1000 Writerly words: Building Atmosphere
1000 writerly words episode 6: Establishing atmosphere
Our atmosphere is the layer of carbon dioxide, oxygen, and nitrogen wrapped around the fine marble that is the earth. From our perspective on the surface, it’s invisible, yet we all feel it. It keeps us breathing, it absorbs the energy from the sun’s harmful rays, and regulates the climate. If its chemical composition changed, we’d die instantly, and Earth would be just another rock orbiting a star among billions of other rocks in the galaxy.
Atmosphere is also an element of setting description. It’s hard to comprehend as a concept, but incredibly vital.
To explain: A setting’s atmosphere is not the setting itself. It’s a layer atop the regular setting description, yet it’s also a lens to view the setting from. Atmosphere cannot exist without setting, yet setting can perfectly exist without an author putting effort into building an atmosphere.
However, without atmosphere, the setting is flat, dry, and worst of all; boring. Basic setting description is just bones. The atmosphere is flesh, the component that makes it unique.
Every planet has an atmosphere after all, but there’s only one green, inhabitable earth.
Similarly, every story has its own setting. That description on its own is just words and objects. A spaceship, no matter how high-tech it is, is still a pressurized box blasting through the great void. And that’s an entirely writer-invented setting. A writer doing contemporary fiction of any type will likely use modern earth settings, which are even more familiar to us.
Words on their own are building blocks, the same building blocks all English-speaking writers use. Description is still paragraphs of those words. I’m not saying they’re not interesting on their own. I’m saying paragraphs of standard description are just that; paragraphs standing alone, of flat description.
Atmosphere makes all the difference.
Atmosphere in writing is the way the reader interacts with the setting. It’s not concrete; it’s a collection of all five senses written down in words. It takes the threatening familiarity of a writer’s setting description and inverts it into a boon, by using signposts of special description to call up familiar feelings and sensations to the reader and wrapping their scenery description in that image of what the writer wants the reader to experience.
Let me give an example of the most efficient atmosphere establishing I’ve ever read; the opening sentence of William K Gibson’s Neuromancer, the book credited with establishing cyberpunk as a genre.
The sky above the port was the color of television, tuned to a dead channel.
Let’s look at the signposts. Gibson pulls the familiarity of a television, the gloominess of a dark, rainy sky, and the gloominess of a dead channel together in one sentence. Mentioning the port also gives it a seaside location. It’s all a signpost that this is a high-tech setting, yet a gloomy one in one go. When I first read it, I spent the rest of the story viewing all the fantastic technology through a lens of decay and failure.
He could have just called it a rainy sky, or separated each element like the port, the technology, and the gloom into their own separate sentences. It’s the combination of elements in one that makes the atmosphere.

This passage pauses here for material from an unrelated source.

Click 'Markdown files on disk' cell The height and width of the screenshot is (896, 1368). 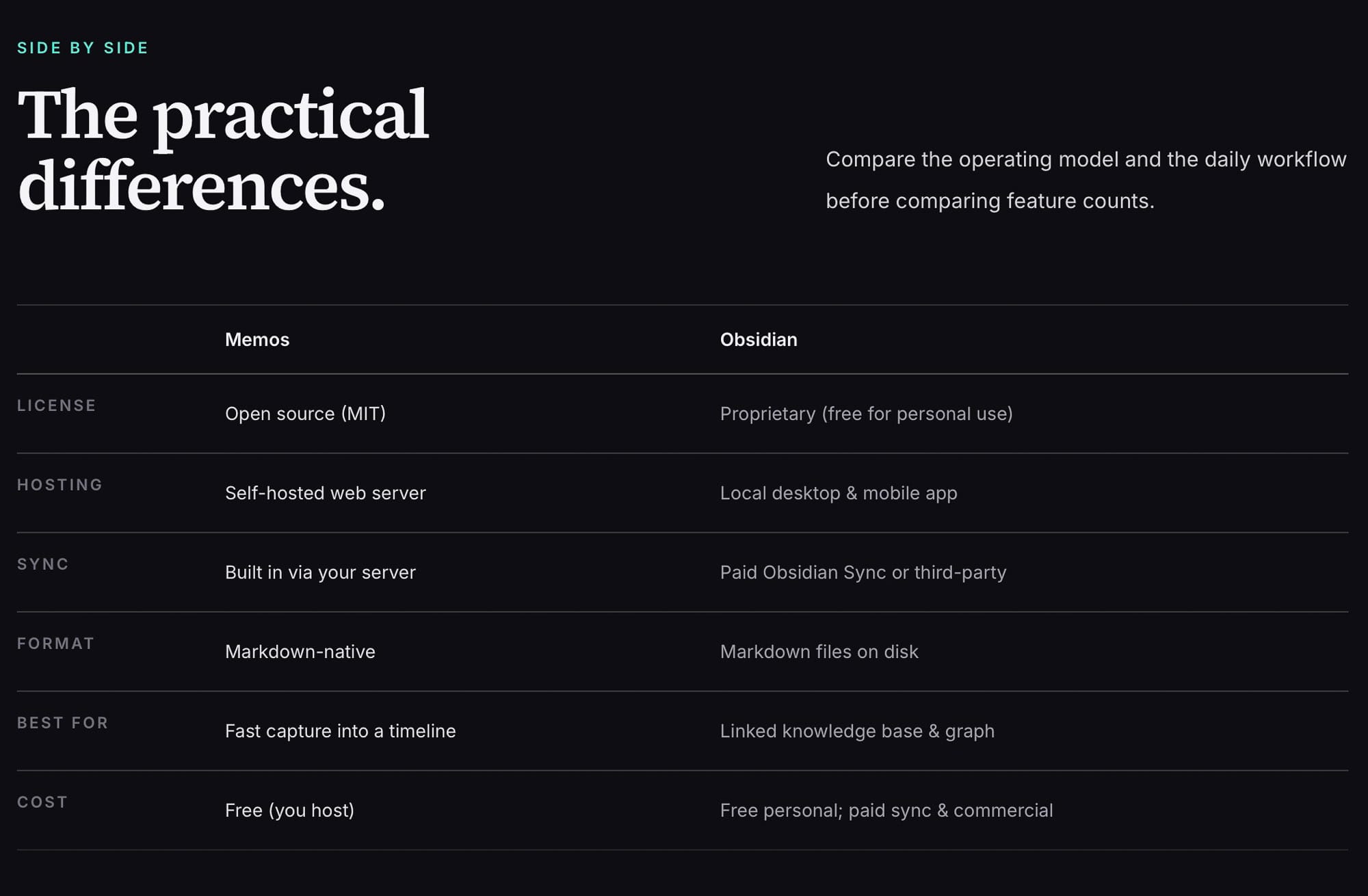pos(819,652)
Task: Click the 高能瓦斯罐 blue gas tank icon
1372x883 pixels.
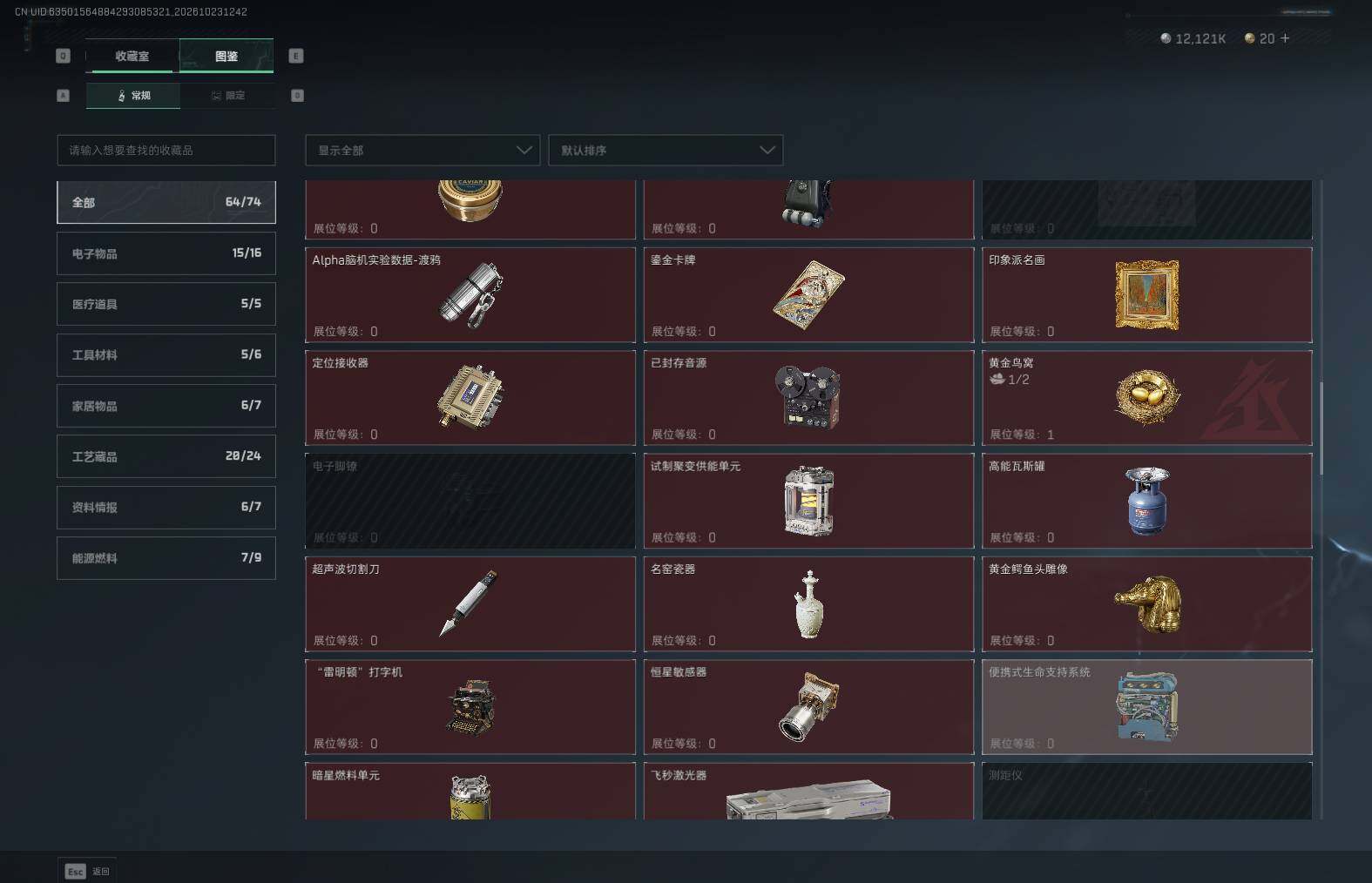Action: (1147, 501)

These signposts are all sensory input. So, when you write a setting, put yourself in it. Don’t think about what should go there. This is not reality; this is your setting described like you. Think about what you want to go there.
Start with the most important sense to perceiving that setting. You walk onto a beach, what will you notice first? The hot sun, the blue waves, the sand beneath your feet, or the smell/taste of salt in the air? Whichever sensation is the strongest to you is the one you write first.
After that, fill the scene with as many sensory details as you can fit. Is it a fresh sunny day? Or is it night on the beach? If it’s day, you’d see the waves first, but at night you can hear them hammering the shore forever, long before you feel water under your feet.
Look past yourself and see what else is going on. What kind of ambient sounds can you hear from the shore? Waves, as mentioned above, but maybe some people are playing, or it’s just you and your dog.
All these interactions make the setting yours. And therefore, your readers since they are experiencing those things.
Now, go a step further and add time into the mix. What season is the beach? Summer is the obvious one, but standing on a beach in winter would add a completely different feeling and raise some questions from the reader about why you’d be on a beach in the middle of winter.
What year matters too. Certain decades have different pieces of scenery associated with them. There’s a reason every show from the eighties or set in the eighties has big, ugly hairdos and even uglier cars. As an aside, everything from the eighties was ugly, down to the Hollywood stars at the time.
Back on topic, those time periods have specific signposts associated with them. By deliberately invoking those signposts you are calling readers back to that era and inviting them to experience that time. Call it nostalgia, but nostalgia is deliberately invoking a specific type of atmosphere based on specific yearnings, for past times when things were ‘better.’
The last idea I can offer is on spacing of atmosphere. To pack every paragraph with heavy description would drag the story to a crawl and drain the reader’s attention.
So, most good scenes start with a paragraph or two of the foundational details; what you’re experiencing and where you are. As you go through your scene, throw in supporting details. Remember, you are constructing a coherent setting first, and adding atmosphere over.
The end result is your world. Not any generic description but your world as you’re experiencing it.
And that is what makes any writer’s world worth remembering.